Article modifié le 12 avril 2019 –

Les réactions ne sont pas encore officielles, mais déjà hostiles. Le projet de décret sur les « obligations d’actions de réduction des consommations d’énergie dans les bâtiments à usage tertiaire », dit « décret tertiaire » et qui applique l’article 55 de la Loi Elan, a été mis en consultation, après validation par la DHUP* et la DGEC**. Le texte (consultable ci-dessous) avait été communiqué quelques jours plus tôt aux différentes filières professionnelles concernées.

Détricotage présumé

Le moins que l’on puisse dire : le secteur de la performance énergétique n’est pas ...

du tout d’accord. En tous cas si l’on en croit le collectif Luciole (12 jeunes entreprises des services énergétiques) qui va réagir publiquement la semaine prochaine. Il exprimait de premières craintes il y a un an.

Porte-parole de Deepki, spécialiste de la consommation dans les parcs immobiliers et membre de Luciole, Clémence Michel dénonce le détricotage du texte. Elle estime que l’amélioration énergétique du parc tertiaire est désormais « en danger ». Parmi ses grandes déceptions figurent les pénalités en cas de non atteinte des objectifs. « La sanction maximale encourue par une entreprise qui ne respecterait pas ses obligations est de 7 500 euros, quelle que soit la taille de cette entreprise. Et ce pas avant 2030. Autant dire que les grands exploitants de parcs immobilier pourraient préférer payer l’amende », prévoit Clémence Michel. Dans la nouvelle version du texte, cette amende symbolique remplace purement et simplement une sanction proportionnelle à la surface des bâtiments, à hauteur de 15€/m2.

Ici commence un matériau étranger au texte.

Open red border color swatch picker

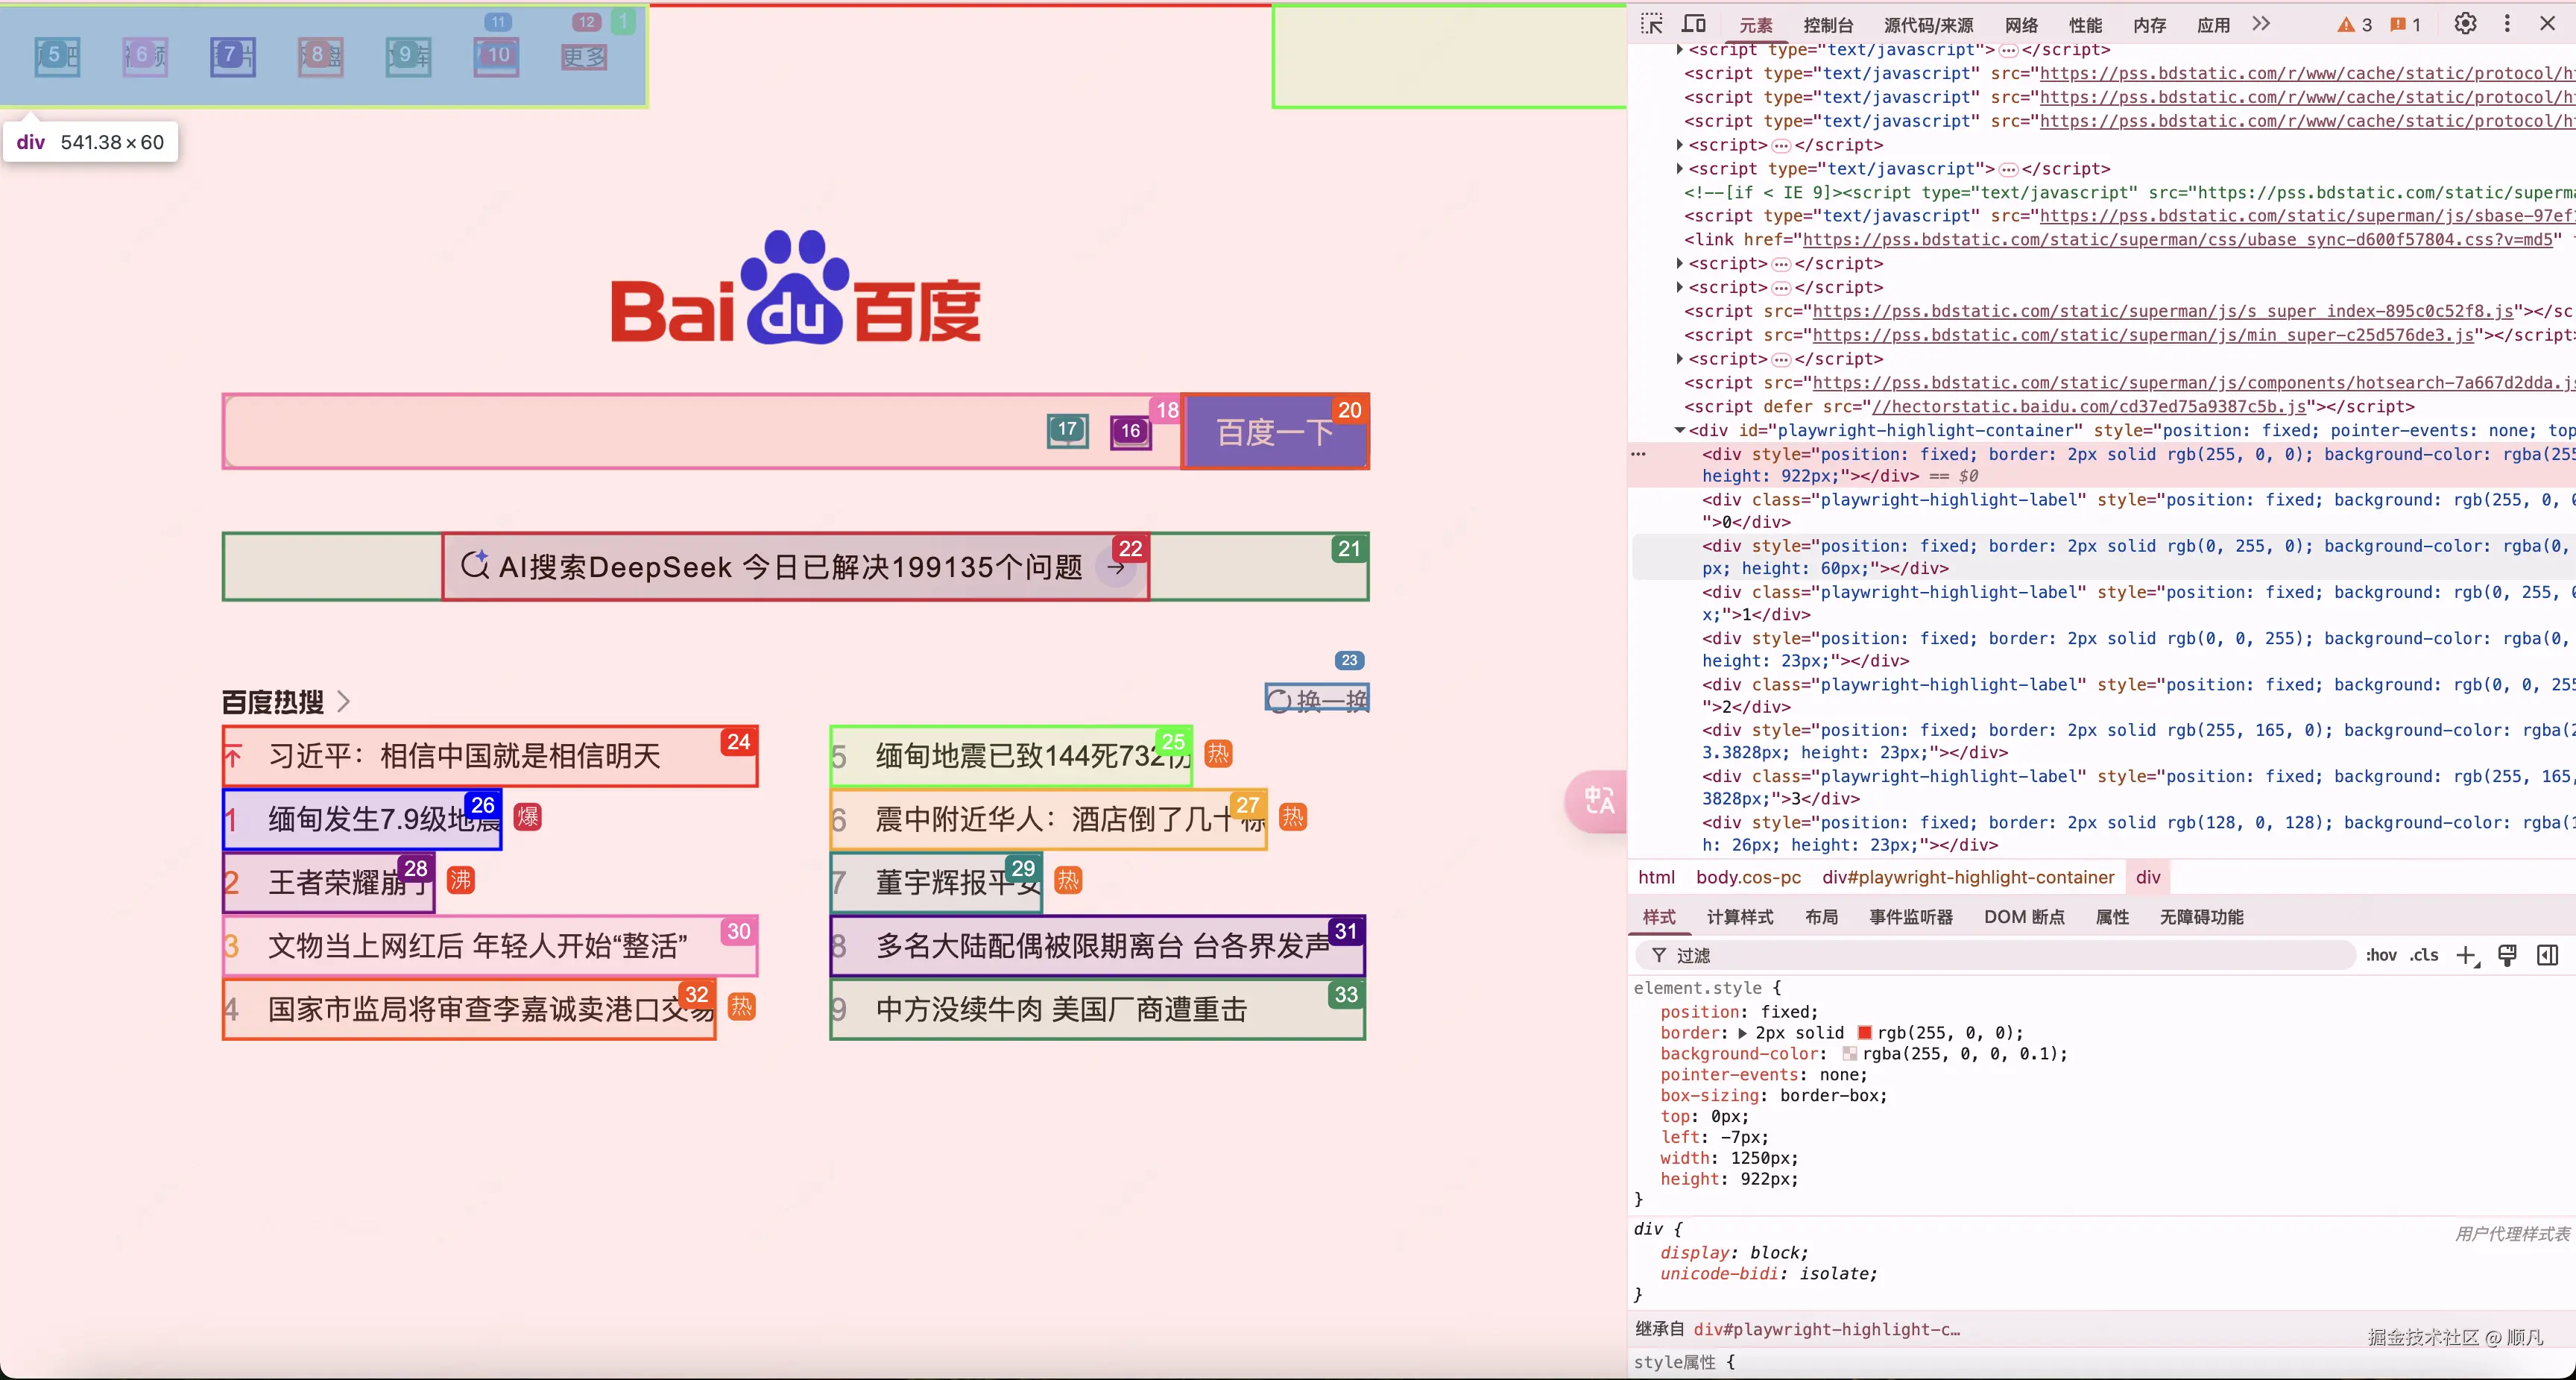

Le deuxième gros souci ? « Nombre de sujets sensibles sont reportés à la publication d’un arrêté, ce qui pourrait laisser du temps pour amoindrir un peu plus la portée du texte. » Parmi ces points épineux, la modulation des travaux à réaliser en fonction du retour sur investissement, si le coût des travaux est, selon le texte, « manifestement disproportionné » par rapport aux avantages. Le nouveau projet de décret se dispense d’exprimer en années précises ce temps maximum de retour sur investissement en fonction de la nature des travaux (par exemple six ans pour l’optimisation des équipements ou vingt ans pour la rénovation lourde). L’exercice est reporté à l’arrêté.

Une prochaine réunion de concertation

Il reste à savoir si ce sursis est destiné à réduire en pratique les obligations futures ou s’il doit préciser la notion de retour sur investissement. Un exercice d’ailleurs périlleux en soi, car comme le précise Joël Vormus, directeur des affaires publiques du syndicat des industries électriques Gimelec, « aucun investisseur n’utilise le temps de retour brut, il doit prendre en compte l’inflation et le prix de l’énergie, entre autres. » Une réunion de concertation sur ce nouveau texte est organisée le 18 avril par les pouvoirs publics.